Ação necessária A:
Reproduza o trecho do texto sobre o incêndio em Valência que vai desde "Um médico aposentado" até "para receber oxigénio.", incluindo estas palavras.
Ação necessária B:
Diga se cada afirmação concorda com o texto sobre o incêndio em Valência, respondendo sim ou não e citando as palavras do texto que o decidem: (i) o casal ucraniano saiu do hotel para levar o cão a passear; (ii) José Luis Mas é um médico ainda no ativo; (iii) os vizinhos abriram a porta quando José Luis bateu.
Ação necessária C:
Retome o texto sobre o incêndio em Valência e continue-o a partir do ponto em que termina.

Excerto da fonte:
-----

Dymitro e Oksana saíram cedo do hotel para levar o cão a passear. São um casal ucraniano que fugiu do país de origem para escapar da guerra. "Chegámos a Valência para escapar das bombas na Ucrânia e agora um incêndio deixou-nos sem nada", lamentam, quando entrevistados pelo El Mundo.
Segundo os residentes do prédio, o casal não era o único. Havia mais refugiados ucranianos no prédio, pelo menos 15, que estarão bem.
Um médico aposentado de 67 anos, José Luis Mas, conta que passava o final de tarde de quinta-feira a "assistir calmamente a uma partida de ténis de Dubai, de pijama" quando deu conta de "um forte cheiro de queimado". A sua mulher reparou numa "enorme fumaça preta", e o casal pegou na carteira e telemóvel e saiu rapidamente de casa. No caminho para a saída do prédio, José Luis ainda bateu à porta de alguns vizinhos, mas "ninguém abriu e não deu tempo de esperar mais porque o corredor estava cheio de fumo", conta ao mesmo jornal espanhol, com lágrimas nos olhos. Uma vez na rua, foi socorrido pela única ambulância disponível no momento, para receber oxigénio.

-----

Excertos de um conjunto de dados:
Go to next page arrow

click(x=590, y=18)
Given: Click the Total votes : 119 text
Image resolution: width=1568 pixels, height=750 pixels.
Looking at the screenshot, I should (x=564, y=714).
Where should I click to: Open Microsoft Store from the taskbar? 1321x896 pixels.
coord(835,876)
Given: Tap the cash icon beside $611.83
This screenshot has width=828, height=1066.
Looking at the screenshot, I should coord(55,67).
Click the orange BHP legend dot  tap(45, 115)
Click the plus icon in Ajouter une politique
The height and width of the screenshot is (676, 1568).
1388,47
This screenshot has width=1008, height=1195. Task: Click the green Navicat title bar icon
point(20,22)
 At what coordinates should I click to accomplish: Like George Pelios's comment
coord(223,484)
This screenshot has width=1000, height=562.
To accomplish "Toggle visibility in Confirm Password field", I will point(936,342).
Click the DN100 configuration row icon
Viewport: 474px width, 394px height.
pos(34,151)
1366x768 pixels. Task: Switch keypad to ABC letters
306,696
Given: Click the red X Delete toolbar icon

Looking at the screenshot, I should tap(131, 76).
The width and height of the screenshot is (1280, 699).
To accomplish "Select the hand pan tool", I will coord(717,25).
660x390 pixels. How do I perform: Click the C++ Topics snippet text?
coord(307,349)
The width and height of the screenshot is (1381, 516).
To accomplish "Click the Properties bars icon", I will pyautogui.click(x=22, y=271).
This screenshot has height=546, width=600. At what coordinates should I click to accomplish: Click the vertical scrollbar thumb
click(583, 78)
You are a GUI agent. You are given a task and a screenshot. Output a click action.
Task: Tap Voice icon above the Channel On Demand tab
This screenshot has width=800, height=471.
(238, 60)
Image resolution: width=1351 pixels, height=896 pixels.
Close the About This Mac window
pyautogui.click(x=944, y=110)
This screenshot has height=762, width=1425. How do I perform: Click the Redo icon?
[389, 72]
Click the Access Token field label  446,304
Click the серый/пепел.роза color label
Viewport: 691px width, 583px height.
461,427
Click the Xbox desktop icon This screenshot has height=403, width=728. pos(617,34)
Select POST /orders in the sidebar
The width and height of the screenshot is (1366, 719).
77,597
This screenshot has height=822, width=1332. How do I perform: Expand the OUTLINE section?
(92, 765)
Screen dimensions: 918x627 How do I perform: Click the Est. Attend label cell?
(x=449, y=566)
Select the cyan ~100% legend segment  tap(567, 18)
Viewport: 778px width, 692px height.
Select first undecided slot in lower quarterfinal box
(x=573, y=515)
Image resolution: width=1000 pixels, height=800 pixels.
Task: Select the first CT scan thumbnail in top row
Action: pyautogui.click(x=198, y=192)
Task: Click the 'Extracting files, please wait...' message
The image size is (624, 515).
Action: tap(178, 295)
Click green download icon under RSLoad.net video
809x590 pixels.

-----

Resposta A:
Um médico aposentado de 67 anos, José Luis Mas, conta que passava o final de tarde de quinta-feira a "assistir calmamente a uma partida de ténis de Dubai, de pijama" quando deu conta de "um forte cheiro de queimado". A sua mulher reparou numa "enorme fumaça preta", e o casal pegou na carteira e telemóvel e saiu rapidamente de casa. No caminho para a saída do prédio, José Luis ainda bateu à porta de alguns vizinhos, mas "ninguém abriu e não deu tempo de esperar mais porque o corredor estava cheio de fumo", conta ao mesmo jornal espanhol, com lágrimas nos olhos. Uma vez na rua, foi socorrido pela única ambulância disponível no momento, para receber oxigénio.

Resposta B:
(i) Sim: "Dymitro e Oksana saíram cedo do hotel para levar o cão a passear."
(ii) Não: "Um médico aposentado de 67 anos, José Luis Mas"
(iii) Não: "ninguém abriu e não deu tempo de esperar mais porque o corredor estava cheio de fumo"

Resposta C:
A portuguesa Sara e o seu companheiro belga, Amar, estiveram, como muitos outros, no Tabacalera, um edifício municipal criado pelas autoridades. Foram resgatados pelos bombeiros da varanda de casa, depois de duas horas de pânico e agonia no prédio. "Eles arriscaram as suas vidas para nos salvar", afirmam sobre os bombeiros socorristas, ao El Mundo. Saíram do hotel à procura de informações e respostas acerca do sucedido. Vêm cansados, sonolentos, e contam que chegaram a Valência há pouco mais de um ano, em busca da qualidade de vida que a cidade oferece. "Não esperávamos que algo assim nos acontecesse", lamentam. "Mas estamos vivos, que é o importante."
Alguns moradores passaram a noite em casa de familiares, como é o caso de Vicente. Saiu de casa para correr na quinta-feira à tarde, e quando voltou, deparou-se com o prédio onde morava em chamas. "Foi tudo muito rápido. Há famílias inteiras que ficaram com o que tinham vestido", disse à Europa Press. Como muitos, já não tem "carteira, nem roupa". "Numa questão de 15 ou 20 minutos todo o edifício foi engolido, todos pensamos que por causa da fachada, que tem um material que pega muito fogo e, juntamente com o vento, ardeu como uma falha em Valência".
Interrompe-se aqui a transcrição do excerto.